The least preferable approach seems to be roll-your-own XML web services but only where the relative ease of Advanced Queueing isn't an option.
Streams is the Oracle replication technology.
You can use MVs over database links (so database 'A' has a materialized view of the data from database 'B'. If 'B' goes down, the MV can't be refreshed but the data is still in 'A').
Mileage may depend on DB volumes, change volumes...
It looks to me like it's by definition tightly coupled if you need simultaneous synchronous access to multiple databases.
If this is about transferring data, for instance, and it can be asynchronous, you can install a message queue between the two and have two processes, with one reading from the source and the other writing to the sink.
The OP has provided more information. He states that the dataset is very large. Well how large is large? And how often are the master tables changed?
With the use of materialized view logs Oracle will only propagate the changes made in the master table. A complete refresh of the data isn't necessary. Oracle streams also only communicate the modifications to the other side.

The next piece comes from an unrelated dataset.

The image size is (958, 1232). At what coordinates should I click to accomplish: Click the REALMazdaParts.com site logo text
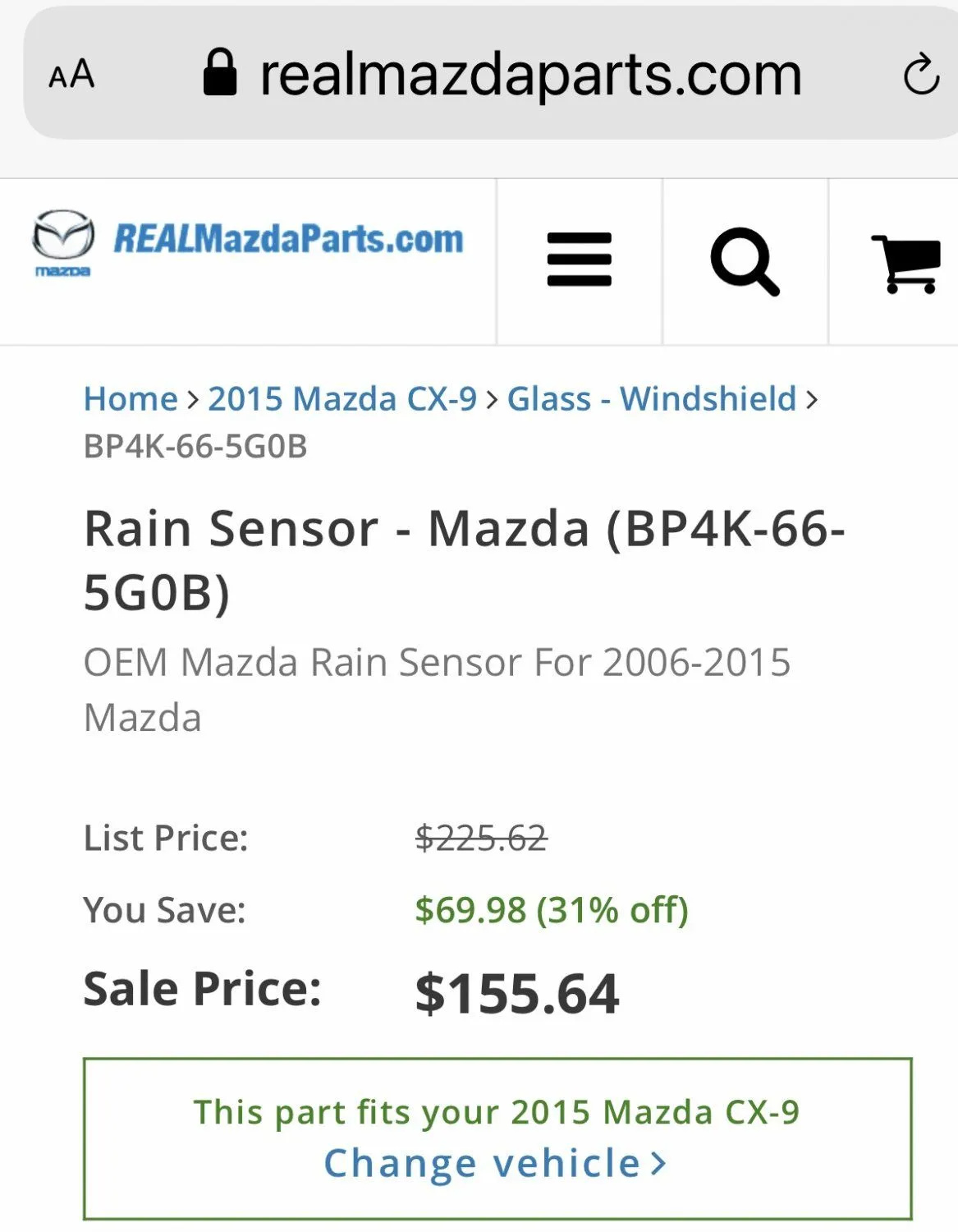[x=288, y=239]
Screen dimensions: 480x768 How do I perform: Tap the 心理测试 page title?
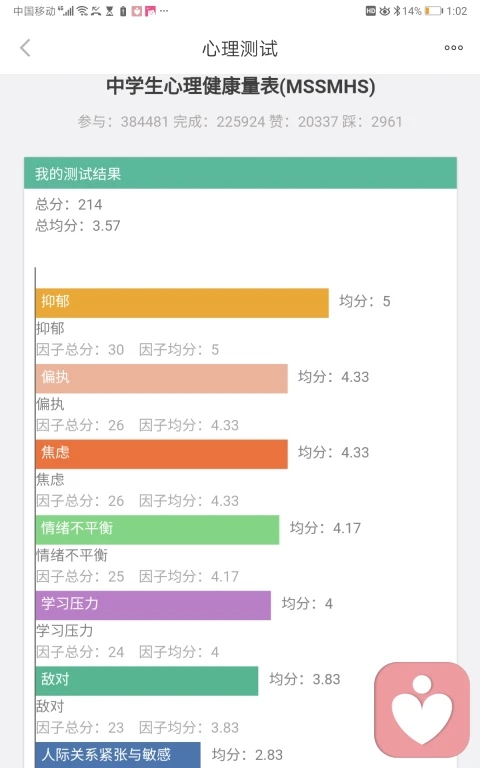point(240,48)
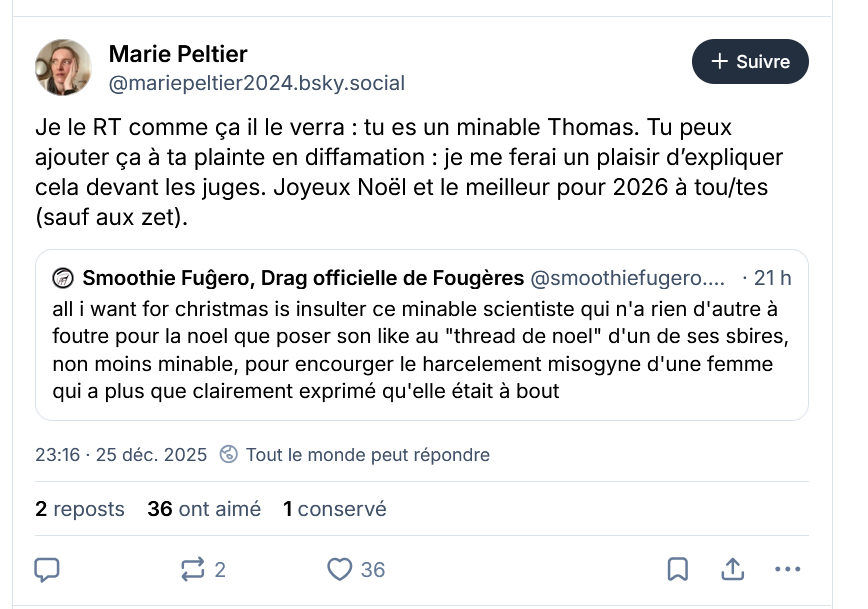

Buying storage is cheap, so why not local caching? Much cheaper than programming your own solutions.
An XML service doesn't help you when its database is not available so I don't understand why it would help? Oracle has many options for replication, explore them.
edit
I've build xml services. They provide interoperability between different systems with a clear interface (contract). You can build a xml service in C# and consume the service with Java. However xml services are not fast.
Why not use Advanced Queuing? Why roll your own XML service to move messages (DML) between Oracle instances - It's already there. You can have propagation move messages from one instance to another when they are both up. You can process them as needed in the destination servers. AQ is really rather simple to set up and use.
Why do they need to be separate databases?
Having a single database/instance with multiple schemas might be easier.
Keeping one database up (with appropriate standby databases etc) will be easier than keeping N up.
What kind of immediacy do you need and how much bi-directionality? If the data can be a little older and can be pulled from one "master source", create a series of simple ETL scripts run on a schedule to pull the data from the "source" database into the others.
You can then tailor the structure of the data to feed the needs of the client database(s) more precisely and you can change the structure of the source data until you're blue in the face.